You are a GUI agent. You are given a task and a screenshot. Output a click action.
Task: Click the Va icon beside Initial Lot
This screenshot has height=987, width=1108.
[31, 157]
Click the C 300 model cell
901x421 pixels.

...

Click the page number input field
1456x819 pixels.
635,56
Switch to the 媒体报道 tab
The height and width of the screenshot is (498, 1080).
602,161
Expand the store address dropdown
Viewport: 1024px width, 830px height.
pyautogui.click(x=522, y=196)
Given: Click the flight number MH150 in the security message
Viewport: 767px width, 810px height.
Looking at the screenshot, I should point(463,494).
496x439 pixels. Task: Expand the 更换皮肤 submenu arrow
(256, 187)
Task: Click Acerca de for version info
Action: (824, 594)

---

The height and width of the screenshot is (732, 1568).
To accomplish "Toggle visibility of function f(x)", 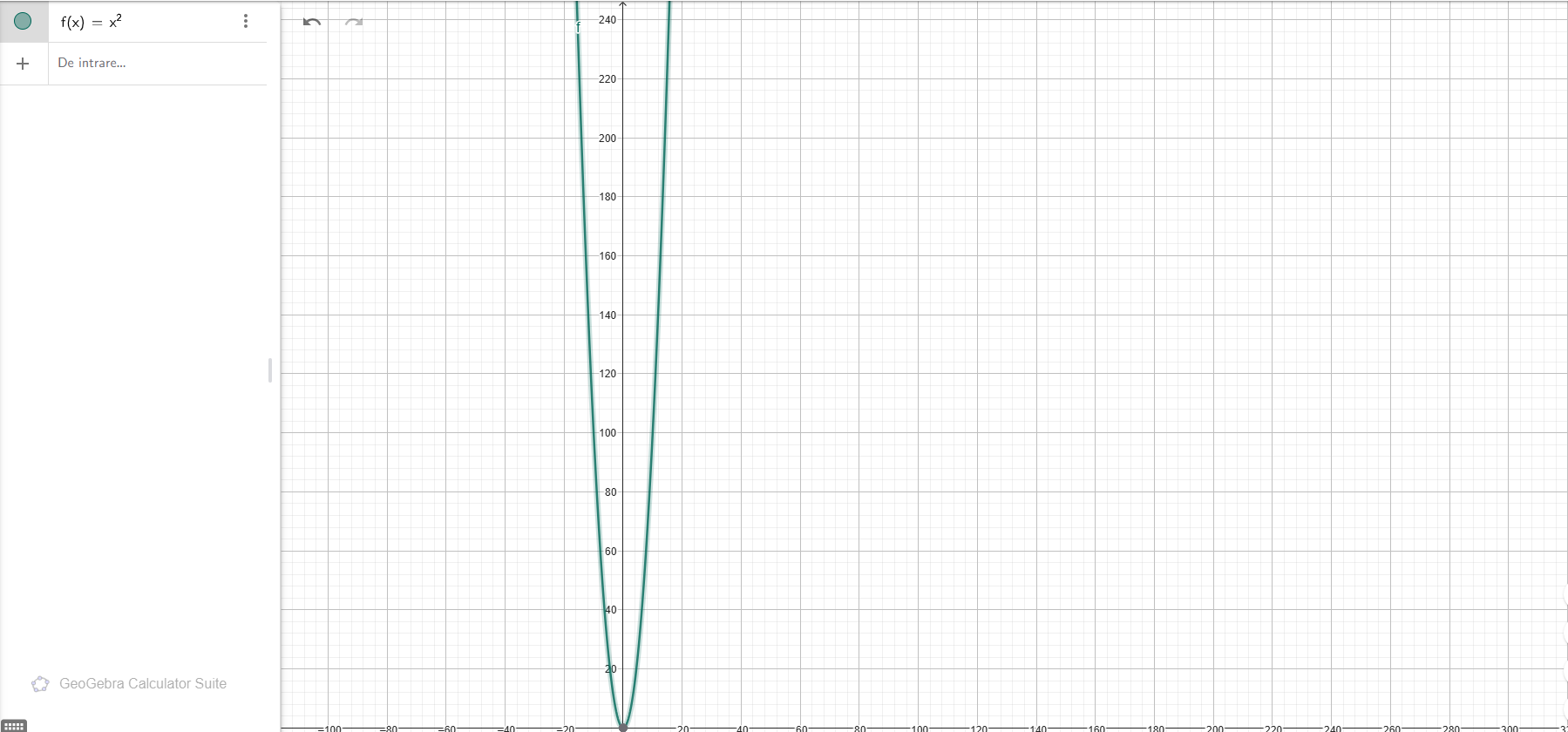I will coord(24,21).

> [Stated goal]:
Write out the items starting at the line containing "Click the page number input field" and ending at the line containing "pyautogui.click(x=522, y=196)", keeping every line exactly as it appears.

> [Task answer]:
Click the page number input field
1456x819 pixels.
635,56
Switch to the 媒体报道 tab
The height and width of the screenshot is (498, 1080).
602,161
Expand the store address dropdown
Viewport: 1024px width, 830px height.
pyautogui.click(x=522, y=196)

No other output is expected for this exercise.